Find and load the workflow ‘Demonstration of configurable iteration’ from myExperiment  Read the workflow metadata to find out what the workflow does (by looking at the ‘Details’)  Select the ‘ColourAnimals’ service and select the ‘Details’ in the workflow explorer and ‘configure list handling’  Click on ‘dot product’ in the pop-up window. This allows you to switch to cross product

 Run the workflow twice – once with ‘dot product’ and once with ‘cross product’.  Save the first results so you can compare them – what is the difference? What does it mean to specify dot or cross product?

 From the Bonn group in myExperiment, load the workflow ‘InterproScan_Example’ by Katy Wolstencroft  This workflow is asynchronous. This means that when you submit data to the ‘runInterproScan’ service, it will return a jobID and place your job in a queue (this is very useful if your job will take a long time!)  The ‘Status’ nested workflow will query your job ID to find out if it is complete

The default behaviour in a workflow is to call each service only once for each item of data – so what if your job has not finished when ‘Status’ workflow asks?  Run the workflow  Almost every time, the workflow will fail because the results have not been returned before the workflow reaches the ‘get_results’ service

This is where looping is useful. Taverna can keep running the ‘status’ service until it reports that the job is done.  Select the ‘Status’ nested workflow and click on the ‘details’ tab in the workflow explorer  Select ‘advanced’ and click on ‘add looping’  Use the drop-down boxes in the looping window to set ‘get_status_output_status’ ‘is_not_equal_to’ RUNNING

 Save the workflow and run it again  This time, the workflow will run until the ‘Status’ nested workflow reports that it is either DONE, or it has an ERROR.  You will see results for ‘TextResults’, but you will still get an error for ‘Graphical_results’. This is because there is one more configuration to change – we also need ‘Control Links’

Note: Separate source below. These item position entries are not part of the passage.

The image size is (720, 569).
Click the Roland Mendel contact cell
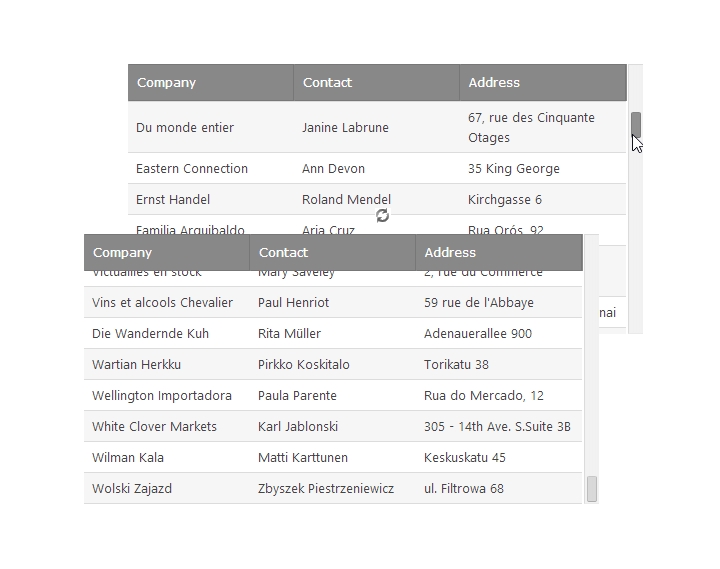click(377, 199)
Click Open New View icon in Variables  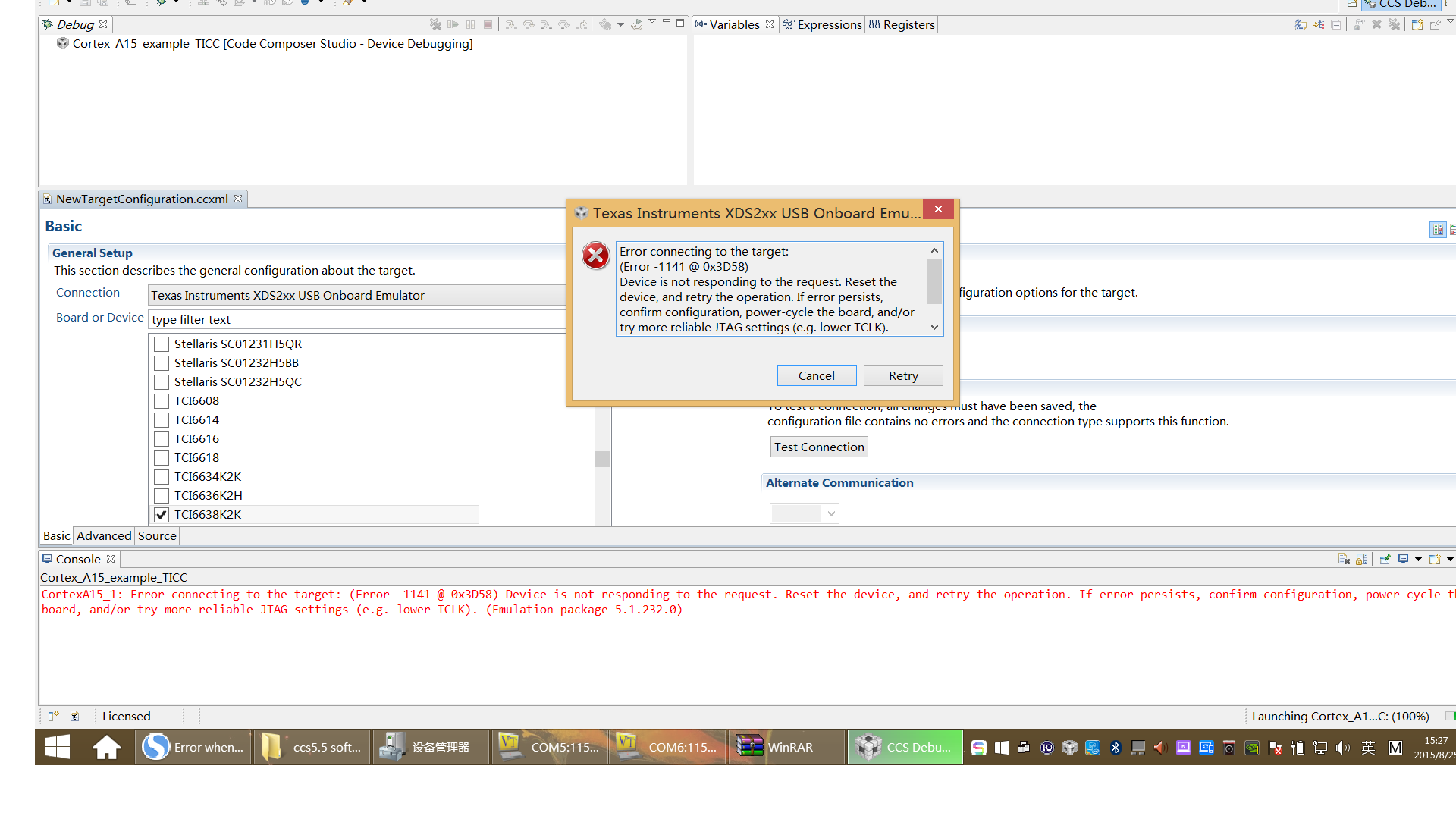click(x=1417, y=24)
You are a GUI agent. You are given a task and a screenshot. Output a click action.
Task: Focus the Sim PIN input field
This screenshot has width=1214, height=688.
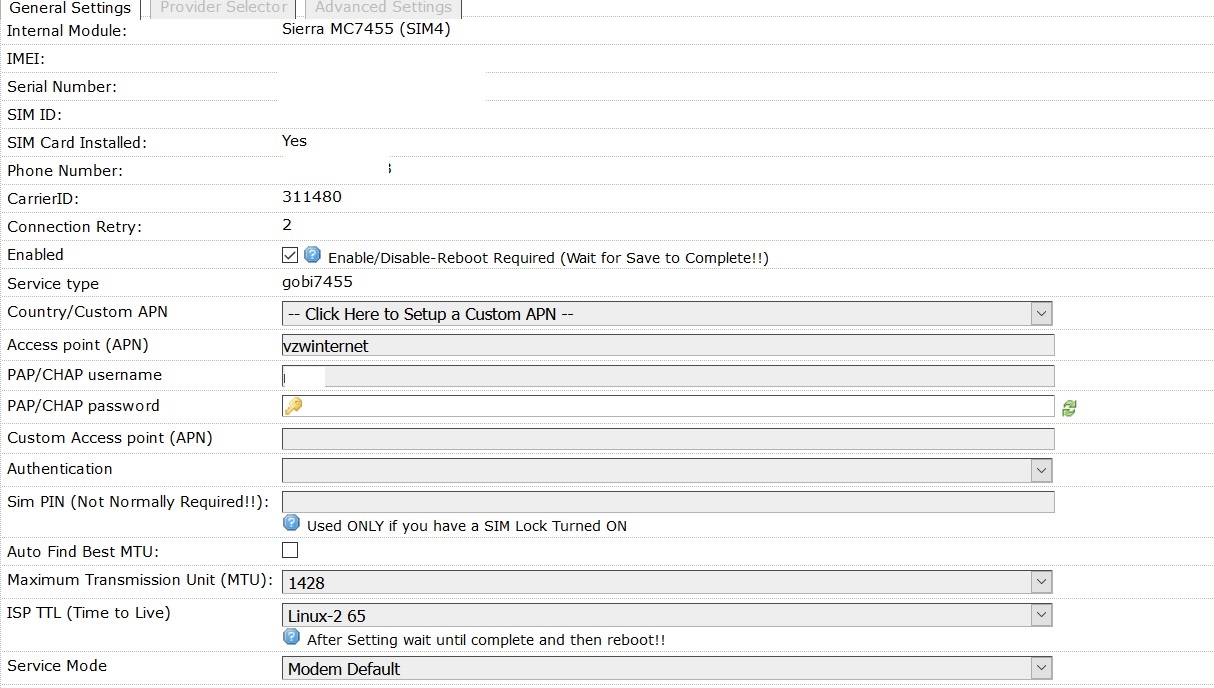[x=667, y=502]
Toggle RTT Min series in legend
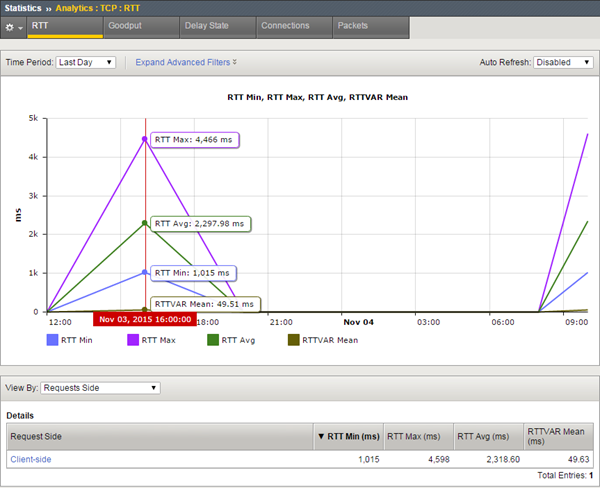Image resolution: width=600 pixels, height=488 pixels. coord(52,340)
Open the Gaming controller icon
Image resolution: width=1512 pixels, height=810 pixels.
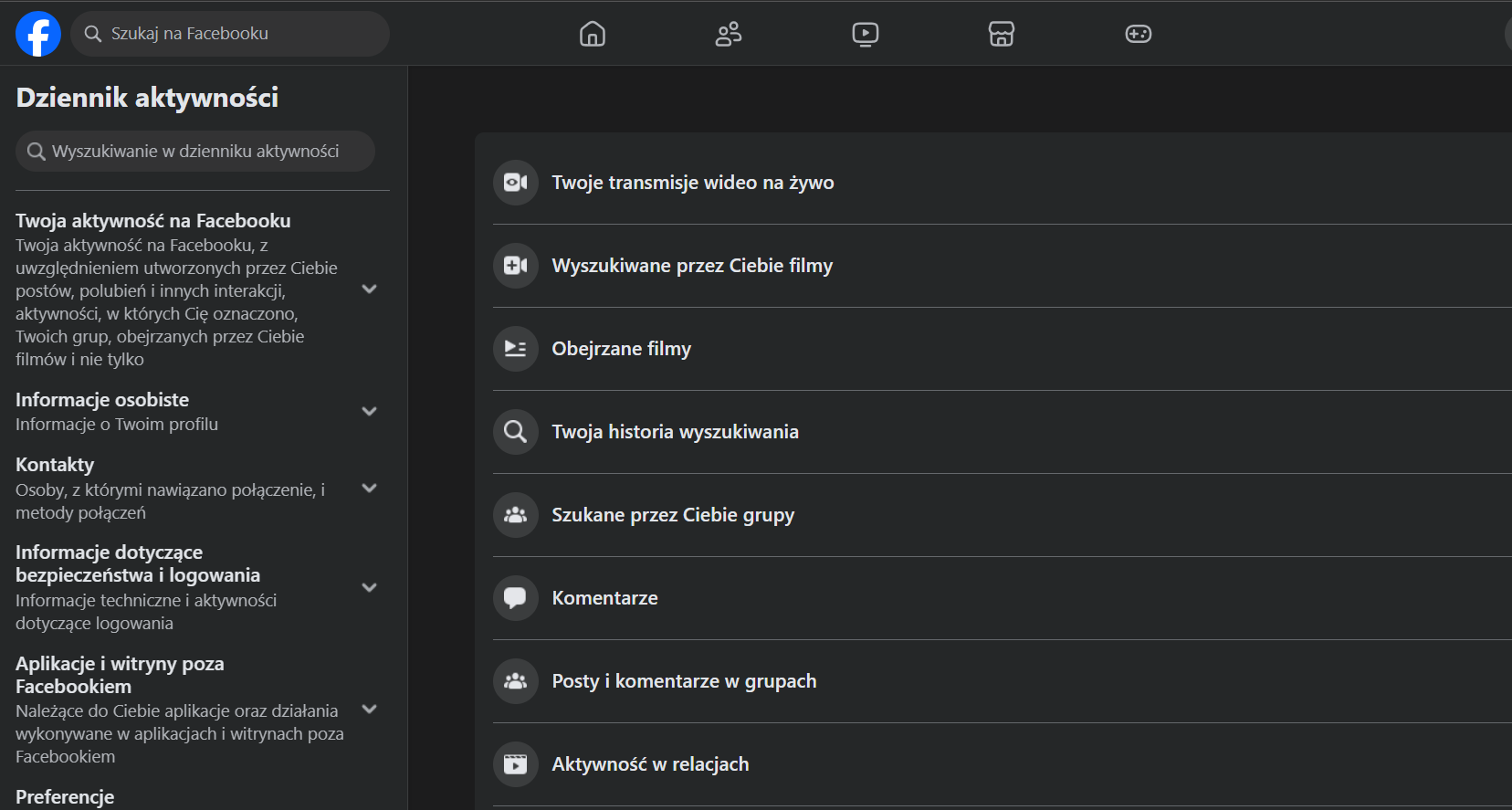1139,34
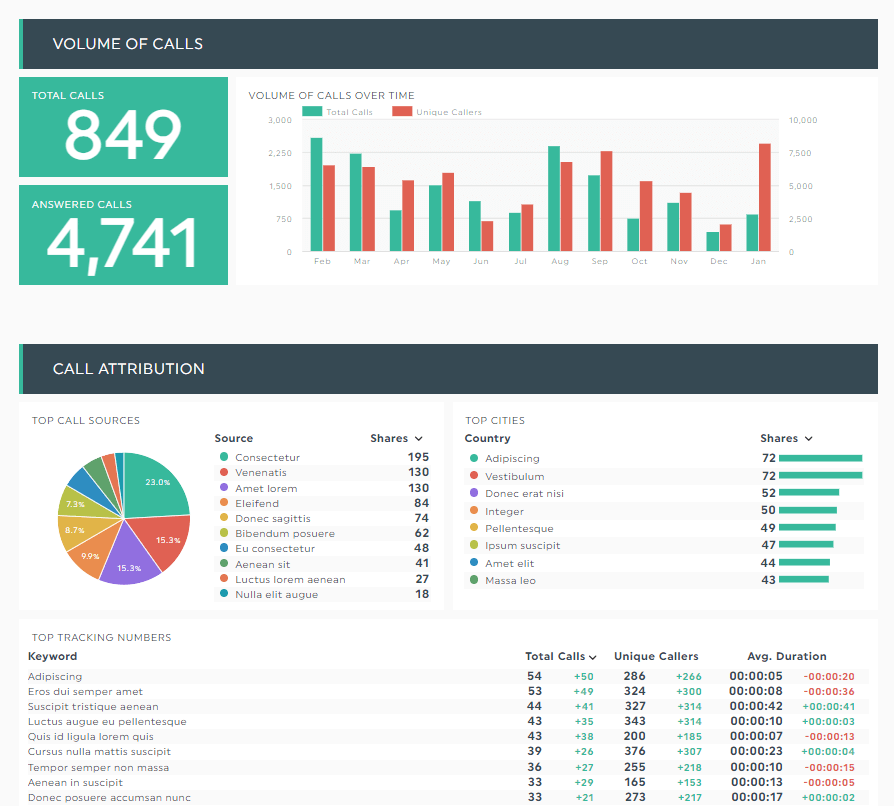This screenshot has height=806, width=894.
Task: Select the Eros dui semper amet row
Action: tap(448, 691)

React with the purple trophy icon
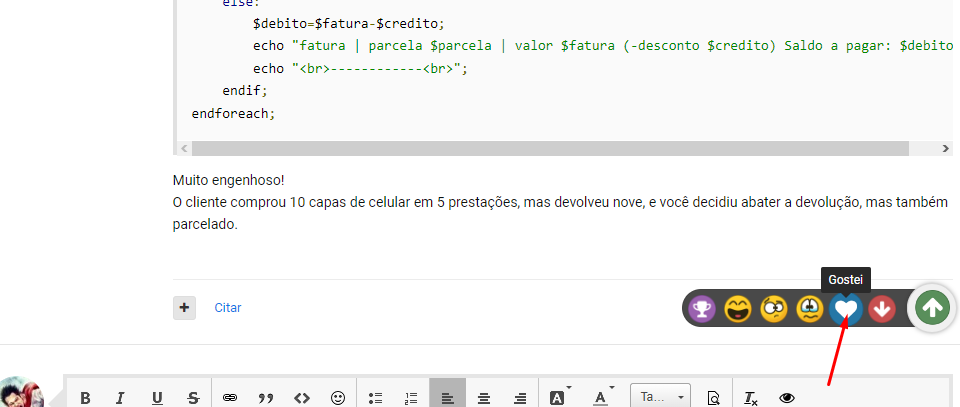coord(703,309)
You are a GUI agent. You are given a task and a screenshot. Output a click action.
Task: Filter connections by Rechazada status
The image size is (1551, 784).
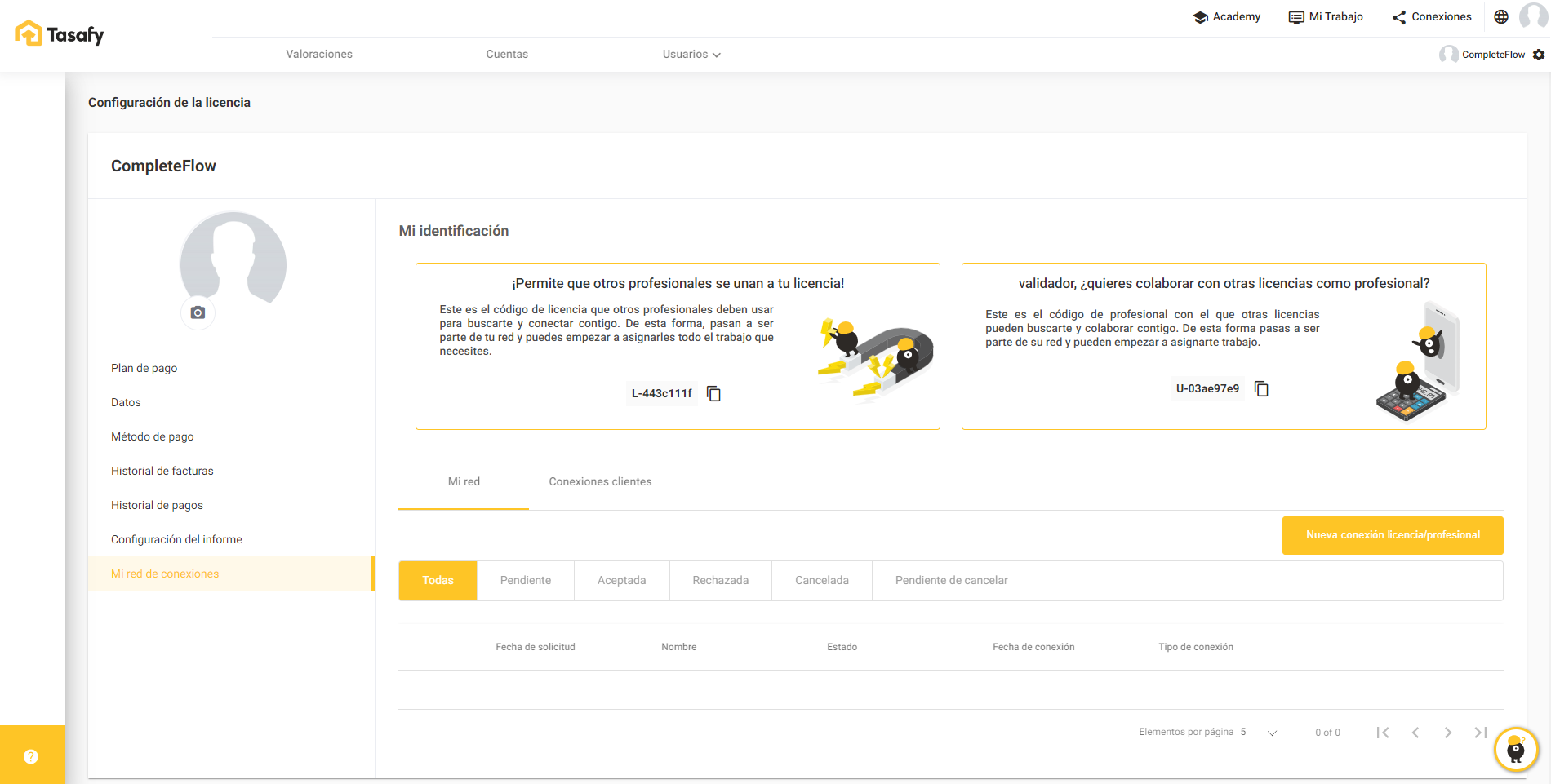[x=720, y=581]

 A control link specifies that there is a dependency of one service on another even though there is no data flowing between them.  A control link is a line with a white circle at the end that connects two services (see the link between the ‘Status’ nested workflow and ‘get_Result_input’

 We will add control links to the other two output types  Right-click on getResult_graphical_input and and select ‘Run after’ from the drop down menu.  Set it to ‘Run after’ -> ‘Status’  Save and run the workflow  Now you will see each result returned

 Web services can sometimes fail due to network connectivity  If you are iterating over lots of data items, you can guard against these temporary interruptions by adding retries to your workflow  Upload the ‘Retry-Example’ workflow from the myExperiment Bonn group. This workflow is designed to fail sometimes.  Run the workflow as it is and count the number of failed iterations

 Now, select the ‘sometimes_fails’ service and select the ‘details’ tab in the workflow explorer panel  Click on ‘advanced’ and ‘configure’ for retries  In the pop-up box, change it so that it retries each service iteration 2 times  Run the workflow again – how many failures do you get this time?  Change the workflow to retry 5 times – does it work every time now?